The animals did not show any obvious signs of inebriation
Aye-ayes are small, rather weird-looking primates with a thin and unusually long middle finger, which they use to locate and catch grubs in deadwood. But during the rainy season aye-ayes spend about 20% of their feeding time drinking nectar of the traveller's palm. Their long middle finger helps here too, in searching and scooping out the nectar.
It is believed that the nectar contained in bracts and flowers of the traveller's palm ferments. Though its alcohol content is yet to be established, the nectar is similar to that of another palm: the bertam palm. Bertam nectar contains up to 3.8% alcohol on natural fermentation by yeast. It gives out a strong whiff and is drunk by pen-tailed treeshrews, common treeshrews and slow lorises, among other mammals.

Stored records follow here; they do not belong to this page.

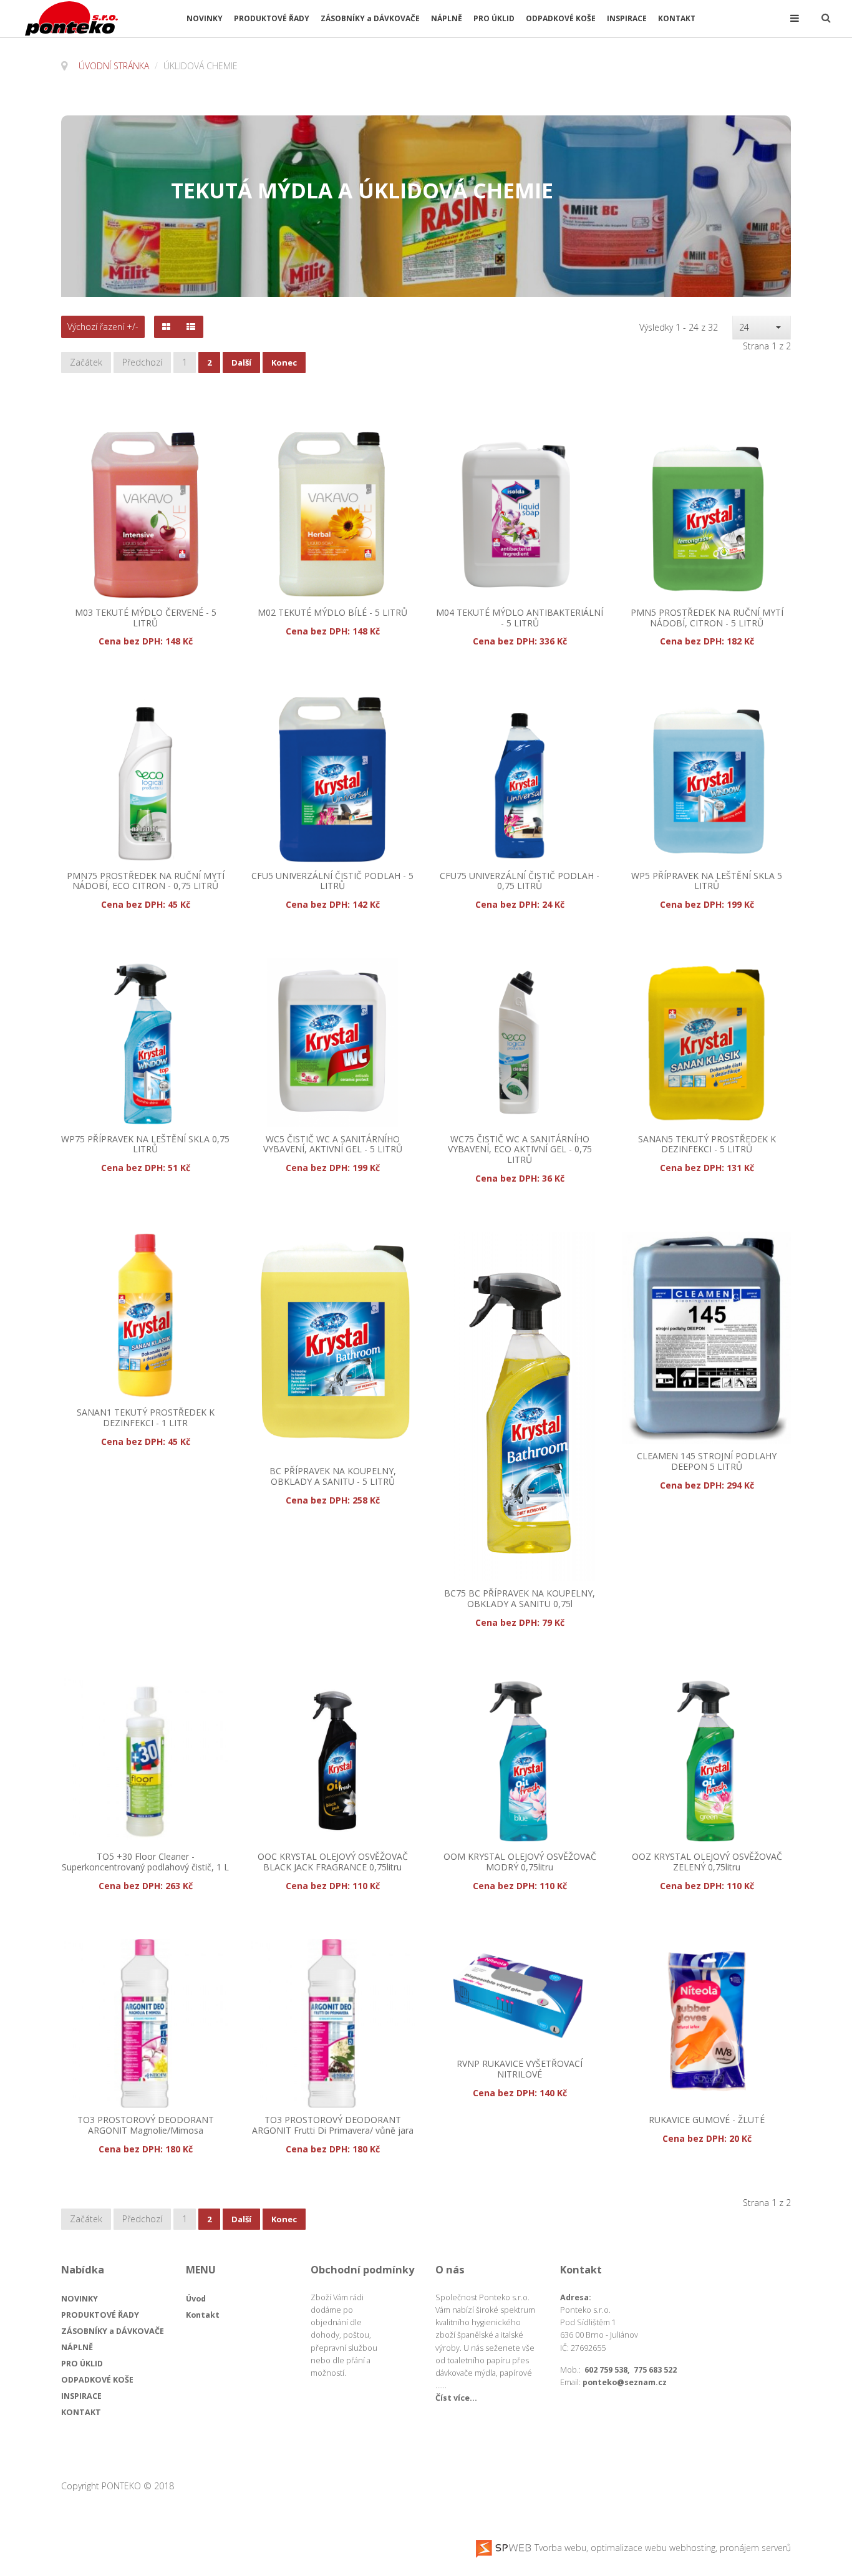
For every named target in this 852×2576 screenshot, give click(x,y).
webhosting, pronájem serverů (730, 2548)
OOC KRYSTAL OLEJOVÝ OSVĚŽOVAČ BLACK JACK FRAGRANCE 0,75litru (333, 1862)
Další (241, 362)
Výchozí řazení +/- (102, 327)
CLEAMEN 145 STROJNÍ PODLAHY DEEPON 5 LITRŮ (707, 1461)
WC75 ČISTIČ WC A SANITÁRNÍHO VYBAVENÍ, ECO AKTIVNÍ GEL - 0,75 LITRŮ (520, 1149)
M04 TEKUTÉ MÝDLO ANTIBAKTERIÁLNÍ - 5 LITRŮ (519, 618)
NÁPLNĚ (446, 18)
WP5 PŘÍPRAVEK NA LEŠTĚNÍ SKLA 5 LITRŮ (706, 881)
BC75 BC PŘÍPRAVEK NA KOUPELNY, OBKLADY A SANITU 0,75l (519, 1599)
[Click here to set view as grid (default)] (166, 327)
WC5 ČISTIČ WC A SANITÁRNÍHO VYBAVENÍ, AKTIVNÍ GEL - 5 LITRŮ (332, 1144)
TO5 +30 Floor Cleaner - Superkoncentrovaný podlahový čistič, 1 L (145, 1862)
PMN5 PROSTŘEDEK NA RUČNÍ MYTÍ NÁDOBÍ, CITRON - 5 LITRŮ (707, 618)
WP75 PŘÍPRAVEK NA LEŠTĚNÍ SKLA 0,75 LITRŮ (145, 1144)
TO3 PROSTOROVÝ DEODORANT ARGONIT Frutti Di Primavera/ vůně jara (333, 2125)
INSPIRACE (627, 18)
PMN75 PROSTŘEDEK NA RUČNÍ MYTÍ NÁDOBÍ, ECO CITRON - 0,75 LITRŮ (146, 881)
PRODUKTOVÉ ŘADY (271, 18)
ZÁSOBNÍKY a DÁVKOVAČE (370, 18)
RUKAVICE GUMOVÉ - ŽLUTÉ (707, 2120)
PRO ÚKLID (494, 18)
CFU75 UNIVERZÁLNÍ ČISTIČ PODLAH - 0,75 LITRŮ (519, 881)
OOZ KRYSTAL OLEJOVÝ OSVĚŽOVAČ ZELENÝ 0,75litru (707, 1862)
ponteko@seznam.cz (625, 2382)
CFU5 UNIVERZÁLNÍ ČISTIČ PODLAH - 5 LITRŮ (332, 881)
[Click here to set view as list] (190, 327)
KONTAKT (676, 18)
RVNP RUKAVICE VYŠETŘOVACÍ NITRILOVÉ (520, 2069)
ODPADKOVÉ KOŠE (561, 18)
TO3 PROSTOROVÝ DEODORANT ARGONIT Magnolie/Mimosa (145, 2125)
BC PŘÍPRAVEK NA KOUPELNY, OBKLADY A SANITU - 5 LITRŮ (332, 1476)
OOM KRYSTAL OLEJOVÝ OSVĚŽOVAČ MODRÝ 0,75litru (519, 1862)
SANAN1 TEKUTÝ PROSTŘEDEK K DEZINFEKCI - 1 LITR (146, 1418)
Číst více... (456, 2398)
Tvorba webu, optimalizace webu (599, 2548)
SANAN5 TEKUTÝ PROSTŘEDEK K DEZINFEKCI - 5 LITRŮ (707, 1144)
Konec (284, 362)
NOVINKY (204, 18)
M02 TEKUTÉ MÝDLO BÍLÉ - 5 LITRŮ (332, 613)
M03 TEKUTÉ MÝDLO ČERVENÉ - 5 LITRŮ (145, 618)
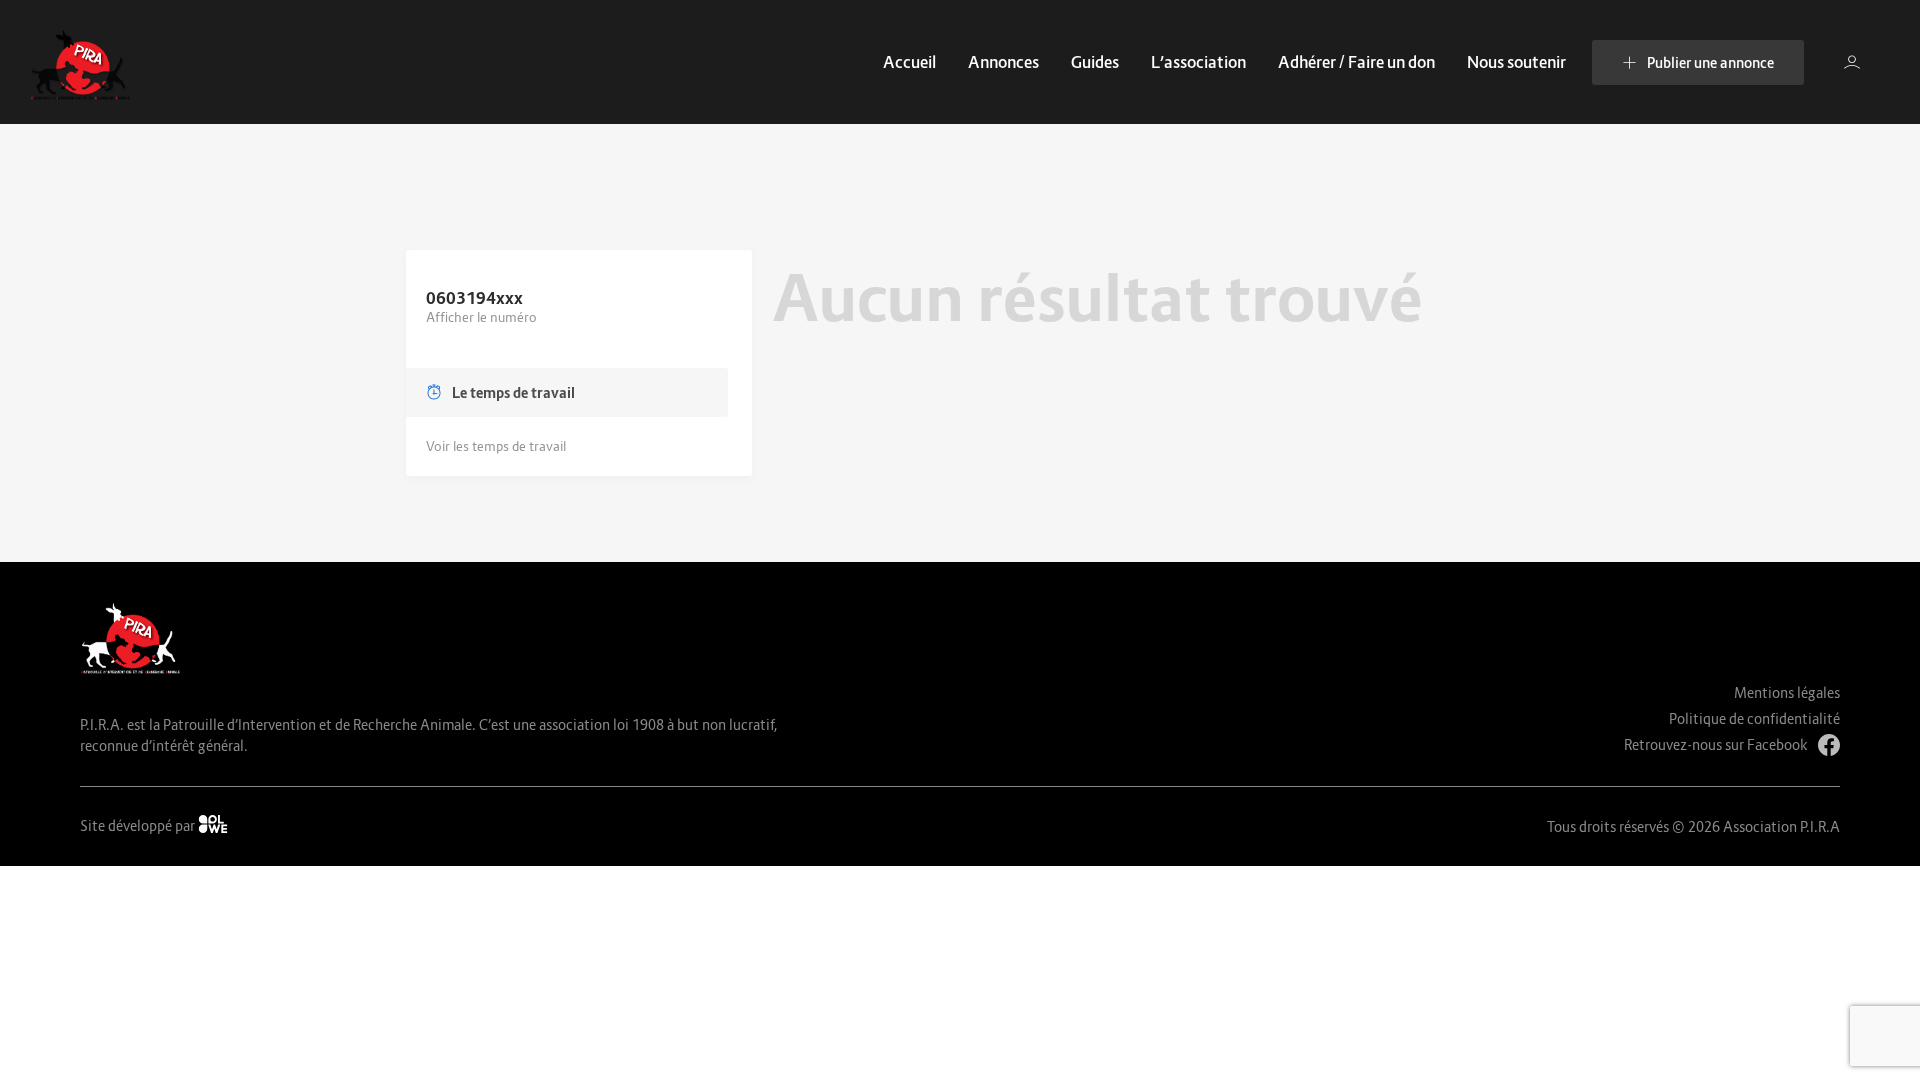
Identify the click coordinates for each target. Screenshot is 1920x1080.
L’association (1198, 62)
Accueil (909, 62)
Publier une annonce (1710, 62)
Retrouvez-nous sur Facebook (1716, 744)
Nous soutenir (1516, 62)
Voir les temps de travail (496, 446)
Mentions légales (1787, 692)
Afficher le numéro (481, 317)
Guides (1095, 62)
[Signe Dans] (1852, 62)
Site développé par (139, 825)
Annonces (1003, 62)
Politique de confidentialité (1754, 718)
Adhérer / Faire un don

Samuel R. Gochman, a student at Dartmouth College in Hanover, New Hampshire, and his team offered aye-ayes a choice of liquid foods made of sugar water and varying concentrations of alcohol (0 to 5%). The two captive aye-ayes could differentiate between the different alcoholic foods. They preferred to drink from the containers with higher alcohol doses of 3 and 5% over those with 1% and zero alcohol.
When the containers holding higher alcohol contents had run out, the aye-ayes continued to compulsively dip and lick their fingers. "This suggests that they really like those concentrations," says Gochman.
But the animals did not show any obvious signs of inebriation, which goes back to their ability to breakdown alcohol because of a super-efficient ADH4 enzyme.
"Natural selection would favour this special ability because it allows these animals to access calories that would normally be toxic to other animals. Those organisms would avoid alcohol because it can impair judgement and is a chemical toxin," says Gochman.
Unlike aye-ayes, chimps and humans, other animals that consume ethanol do not necessarily have an ethanol-active version of ADH4. Take the common treeshrews that drink from the bertam palm,for instance. Their alcohol intake is considered potentially risky. How do they cut it? We do not know for sure.
Whatever allows these animals to tolerate the effects of alcohol, it is sobering to know that we are not the only habitual drinkers out there. And even if some of us are teetotallers, our ancestors were probably not.